Minimize travel cost with two cities
Company: Bloomberg
Role: Software Engineer
Category: Coding & Algorithms
Difficulty: easy
Interview Round: Technical Screen
Quick Answer: Evaluates algorithmic skills in cost-optimization, greedy reasoning and sorting-based assignment while requiring correct handling of constraints and edge cases. Commonly asked in the Coding & Algorithms domain to test a candidate’s ability to design and implement a concrete, implementation-level algorithm and reason about correctness and complexity.
Constraints
- 1 <= n == len(c1) == len(c2) <= 200000
- 0 <= c1[i], c2[i] <= 10^9
Examples
Input: ([30], [5])
Expected Output: 30
Explanation: There is only one candidate, and ceil(1/2) = 1, so that candidate must go to New York even though San Francisco is cheaper.
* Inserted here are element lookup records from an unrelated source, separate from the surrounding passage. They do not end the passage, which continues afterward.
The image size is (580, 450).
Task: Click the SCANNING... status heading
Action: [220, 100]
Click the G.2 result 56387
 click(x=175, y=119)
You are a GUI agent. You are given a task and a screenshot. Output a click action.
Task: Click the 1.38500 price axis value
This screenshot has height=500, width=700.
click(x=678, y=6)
Input: ([10, 30, 400, 30], [20, 200, 50, 20])
Expected Output: 110
Explanation: Send candidates 0 and 1 to New York, and candidates 2 and 3 to San Francisco. Total = 10 + 30 + 50 + 20 = 110.
Input: ([50, 20, 70], [30, 100, 40])
Expected Output: 110
Explanation: n = 3, so ceil(3/2) = 2 candidates must go to New York. The cheapest valid assignment is candidates 0 and 1 to New York, candidate 2 to San Francisco: 50 + 20 + 40 = 110.
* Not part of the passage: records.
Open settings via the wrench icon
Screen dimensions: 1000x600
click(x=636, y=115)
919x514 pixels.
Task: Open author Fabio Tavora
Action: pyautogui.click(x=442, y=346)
Input: ([5, 5, 5, 5, 5], [5, 5, 5, 5, 5])
Expected Output: 25
Explanation: All costs are identical, so any valid assignment gives the same total cost of 25.
Input: ([100, 100], [1, 1])
Expected Output: 101
Explanation: Exactly one of the two candidates must go to New York. The total is 100 + 1 = 101.
Hints
- Try first assuming that everyone goes to San Francisco. Then ask: what is the extra cost or savings if a candidate is switched to New York?
- For candidate i, that switch changes the total by c1[i] - c2[i]. Which candidates should be chosen for New York?